What the exercise asks —
Leave the pictures out and reproduce, exactly, the lines from the one with "The width and" through the end of the entries below.

Saved entries —

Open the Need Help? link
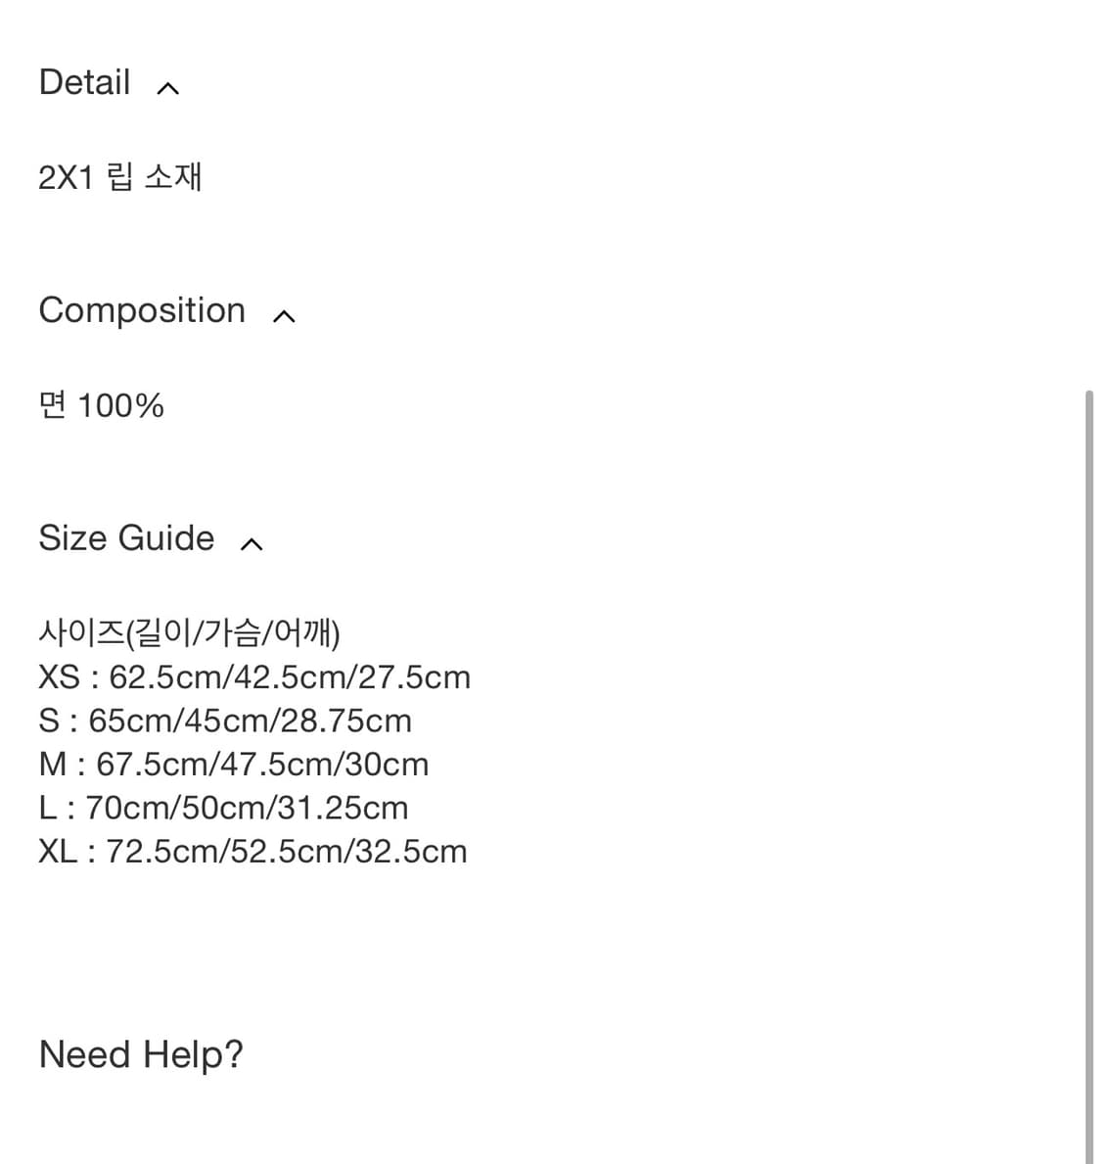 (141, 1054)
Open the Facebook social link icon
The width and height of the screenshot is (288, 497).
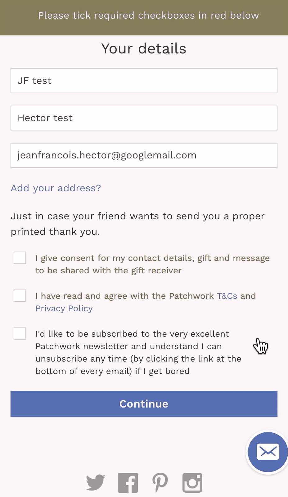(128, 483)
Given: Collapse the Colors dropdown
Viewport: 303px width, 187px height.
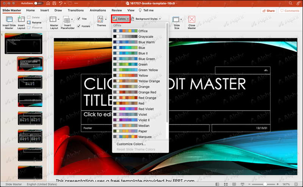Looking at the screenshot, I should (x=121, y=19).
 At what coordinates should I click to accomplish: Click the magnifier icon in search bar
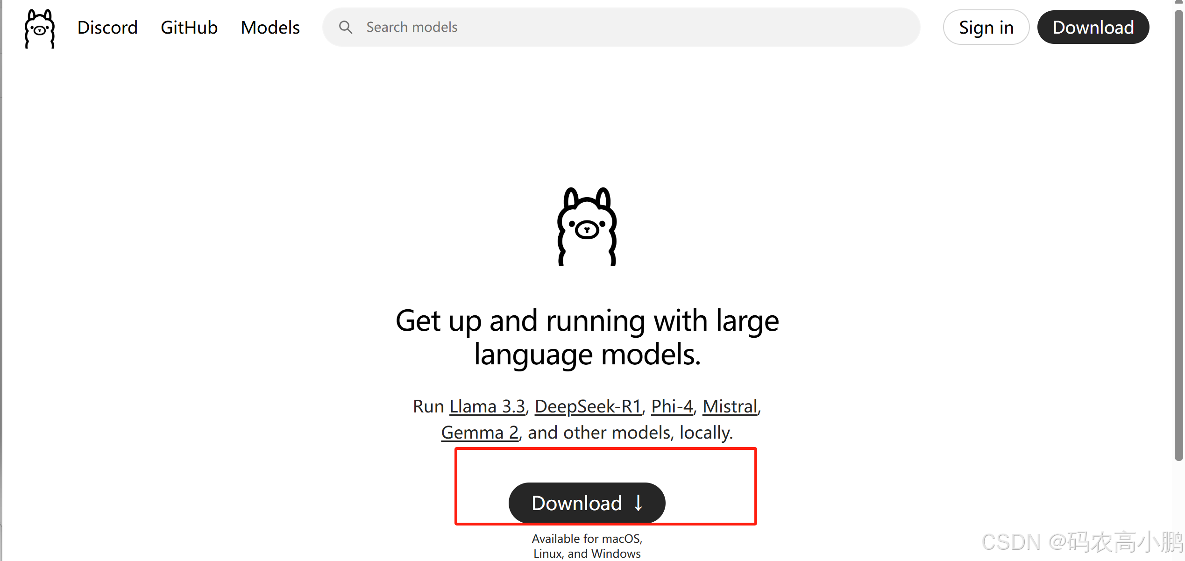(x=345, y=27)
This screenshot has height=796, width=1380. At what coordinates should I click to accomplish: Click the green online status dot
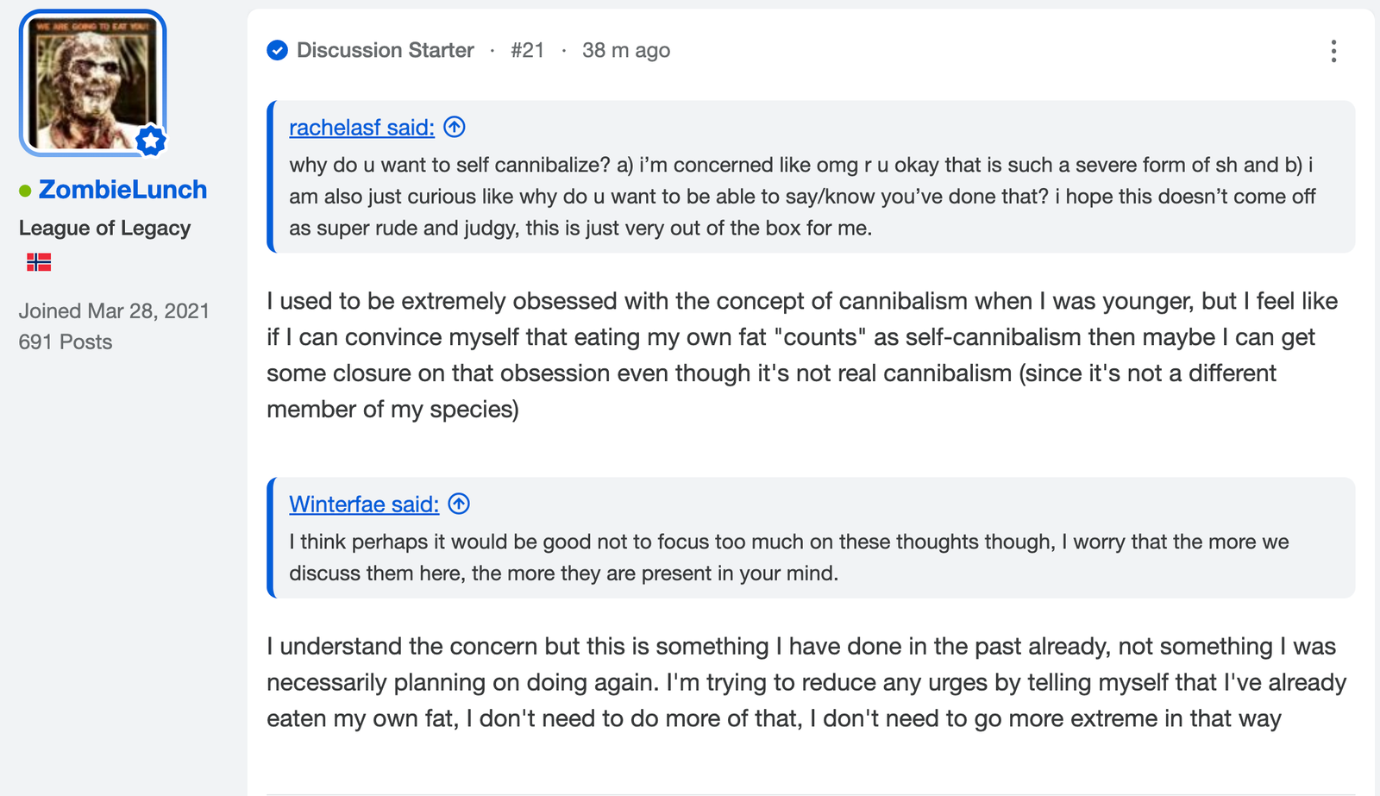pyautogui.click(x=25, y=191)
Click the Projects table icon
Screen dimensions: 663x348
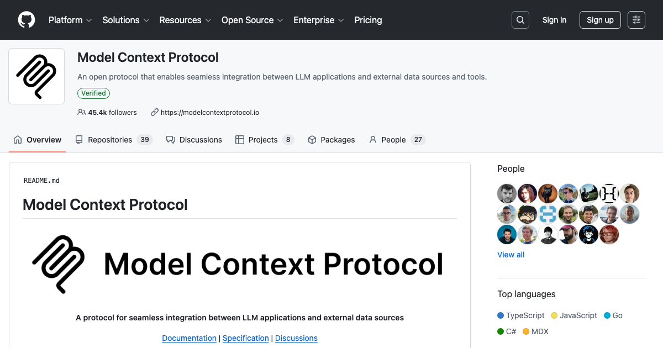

Solution to the problem —
The width and height of the screenshot is (288, 497).
(128, 483)
Given: Collapse the Colors dropdown
Viewport: 303px width, 187px height.
Looking at the screenshot, I should (x=121, y=19).
 At what coordinates should I click to accomplish: Click the magnifier icon in search bar
(x=345, y=27)
This screenshot has height=796, width=1380. At what coordinates should I click to accomplish: Click the green online status dot
pyautogui.click(x=25, y=191)
Click the Projects table icon
Screen dimensions: 663x348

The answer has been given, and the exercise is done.